• DATA FOR THE TASK:
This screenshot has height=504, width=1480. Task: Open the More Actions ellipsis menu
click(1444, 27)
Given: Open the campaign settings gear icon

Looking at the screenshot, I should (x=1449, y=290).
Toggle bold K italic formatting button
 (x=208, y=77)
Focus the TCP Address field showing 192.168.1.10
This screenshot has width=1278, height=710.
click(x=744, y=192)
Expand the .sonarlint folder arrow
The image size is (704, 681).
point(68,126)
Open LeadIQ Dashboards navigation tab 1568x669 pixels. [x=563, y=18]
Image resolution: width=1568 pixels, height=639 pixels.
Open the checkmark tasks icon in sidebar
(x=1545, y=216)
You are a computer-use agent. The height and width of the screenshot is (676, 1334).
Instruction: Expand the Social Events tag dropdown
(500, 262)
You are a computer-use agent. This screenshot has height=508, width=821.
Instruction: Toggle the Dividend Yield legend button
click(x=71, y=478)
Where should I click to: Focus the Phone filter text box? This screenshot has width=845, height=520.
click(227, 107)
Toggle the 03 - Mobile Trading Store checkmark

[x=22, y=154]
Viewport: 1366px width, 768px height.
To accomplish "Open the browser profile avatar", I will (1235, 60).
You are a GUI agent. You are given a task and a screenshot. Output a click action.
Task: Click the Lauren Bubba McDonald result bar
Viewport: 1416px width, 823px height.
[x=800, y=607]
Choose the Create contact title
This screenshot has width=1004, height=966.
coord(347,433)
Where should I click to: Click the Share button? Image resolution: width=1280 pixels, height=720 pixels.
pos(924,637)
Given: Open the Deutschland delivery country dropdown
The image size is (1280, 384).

• PROMPT: In the entries, find every line holding "computer" and copy it.

• RESPONSE TO THIS EXERCISE:
You are a computer-use agent. The height and width of the screenshot is (676, 1334).
You are a computer-use agent. This screenshot has height=508, width=821.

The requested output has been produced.